Na semana passada, Amelie, de 4 anos, experimentava vários jeitos e, enfim, conseguiu empilhar cubos, caixa e baldinhos para fazer as vezes de um banco. Ela e as amigas subiram na estrutura nada estável para olhar do outro lado do muro da escola onde estuda no Pacaembu, a Jacarandá. Os três professores que estavam no pátio não interferiram e um deles apenas ficou numa distância em que pudesse ajudá-las numa eventual queda. Na escola, até bebês engatinham no chão de pedra e, aos 3 anos, todos já podem subir nos brinquedos altos.

“As crianças vão se adaptando e organizando o movimento no ambiente em que elas estão. O corpo é a base do desenvolvimento psíquico, emocional e cognitivo, é assim que elas aprendem”, explica a coordenadora pedagógica da escola, Vitória Reges Gabay de Sá. “Os pequenos machucados também são aprendizagem. Não é que vamos provocar machucados nem frustrações, mas a vida é assim.”

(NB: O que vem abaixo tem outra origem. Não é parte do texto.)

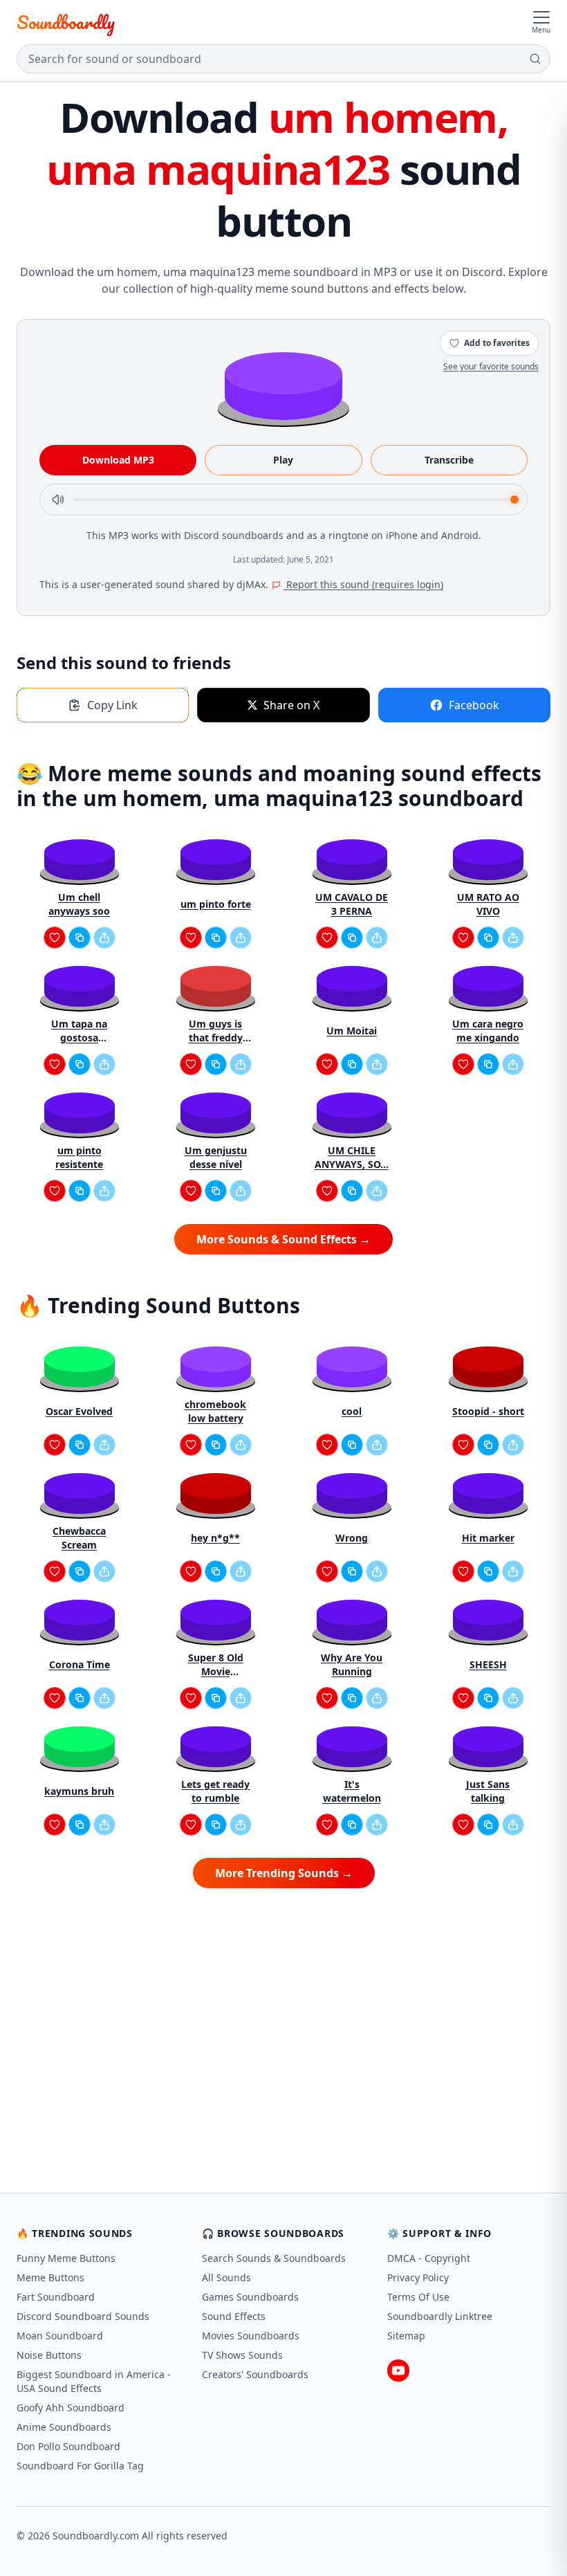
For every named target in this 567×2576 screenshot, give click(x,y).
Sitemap (406, 2335)
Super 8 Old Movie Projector (215, 1665)
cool (352, 1411)
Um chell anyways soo (79, 903)
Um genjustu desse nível (216, 1157)
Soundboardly (66, 22)
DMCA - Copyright (428, 2258)
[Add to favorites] (55, 937)
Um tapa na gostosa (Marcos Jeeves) (79, 1031)
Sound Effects (234, 2316)
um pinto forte (215, 904)
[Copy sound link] (79, 937)
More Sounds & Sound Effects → (283, 1239)
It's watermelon (352, 1791)
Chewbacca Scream (79, 1537)
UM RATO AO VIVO (488, 903)
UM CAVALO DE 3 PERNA (351, 903)
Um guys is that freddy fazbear (216, 1031)
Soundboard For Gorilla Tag (80, 2465)
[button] (283, 385)
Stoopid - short (488, 1411)
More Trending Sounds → (284, 1873)
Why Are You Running (351, 1664)
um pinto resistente (79, 1157)
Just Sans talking (488, 1791)
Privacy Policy (418, 2277)
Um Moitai (351, 1030)
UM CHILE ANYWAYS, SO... (352, 1157)
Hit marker (488, 1537)
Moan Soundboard (60, 2335)
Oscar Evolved (79, 1411)
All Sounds (226, 2277)
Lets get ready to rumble (215, 1791)
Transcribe (449, 459)
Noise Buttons (49, 2355)
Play (283, 459)
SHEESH (488, 1664)
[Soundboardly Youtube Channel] (398, 2370)
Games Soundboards (250, 2296)
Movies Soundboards (250, 2335)
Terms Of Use (418, 2296)
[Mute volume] (58, 499)
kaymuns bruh (79, 1791)
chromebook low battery (215, 1411)
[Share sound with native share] (104, 937)
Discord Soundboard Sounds (83, 2316)
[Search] (535, 58)
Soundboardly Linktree (439, 2316)
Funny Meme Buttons (66, 2258)
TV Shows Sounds (242, 2355)
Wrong (351, 1537)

Na Escola Grão de Chão, na Água Branca, as crianças fazem fogueira, são livres para subir nas árvores e brincam em instalações feitas com pneus, pedras e tocos de madeira. Nas aulas de artes, com ajuda dos adultos, alunos de no máximo 6 anos usam serrotes e martelos. “Nossa preocupação é com a criança que não quer desafio, que só quer ficar quietinha desenhando ou com um brinquedo”, diz a diretora Lucília Franzini.

Para os pais, há a angústia de descobrir o equilíbrio entre proteger e incentivar os desafios. “Eu não quero que ele chore, se machuque, mas sei que se devolve ao se expor aos riscos. Então fico o tempo todo me questionando até onde posso deixar ele ir”, diz a publicitária Tatiana Tsukamoto, de 35 anos, mãe de Max, de 8 meses. “Eu já cogitei mandar meu filho com capacete para a escola por causa de um brinquedo alto”, conta a dentista Ana Elise Valente, de 43 anos, mãe de Gabriel e Miguel. Hoje ela diz perceber o absurdo da ideia.

“Sempre temos que explicar para os pais que não dá para arredondar todas as quinas do mundo”, diz a diretora da Escola Projeto Vida, Monica Padroni, que fica em um sítio na zona norte com casa na árvore e escorregadores enormes. A enfermeira Aline Marques, de 29 anos, conta que o filho de 3 precisou de terapia e fonoaudiologia para começar a falar por causa da proteção exagerada. “Nem em areia eu deixava ele brincar e, por isso, não se desenvolveu.” Depois que a mãe mudou a atitude, diz, ele se tornou outra criança.

Uma boa maneira de expor as crianças a riscos benéficos, segundo especialistas, é deixá-las brincar na natureza. A Sociedade Brasileira de Pediatria passou a recomendar que crianças tenham “acesso diário, no mínimo por uma hora” a ambientes como parques, praças e praias para “se desenvolver com plena saúde física, mental, emocional e social”.

O manual, elaborado com apoio do Instituto Alana, também pede a pais e escolas que permitam que as crianças se engajem em atividades com riscos. “O desafio é intrínseco à natureza, o terreno não é nivelado, têm várias diferenças de altura, de textura”, diz a coordenadora do programa Criança e Natureza do Alana, Laís Fleury. O documento tem a intenção de combater a exposição excessiva a telas e o confinamento das crianças, que só brincam em espaços fechados.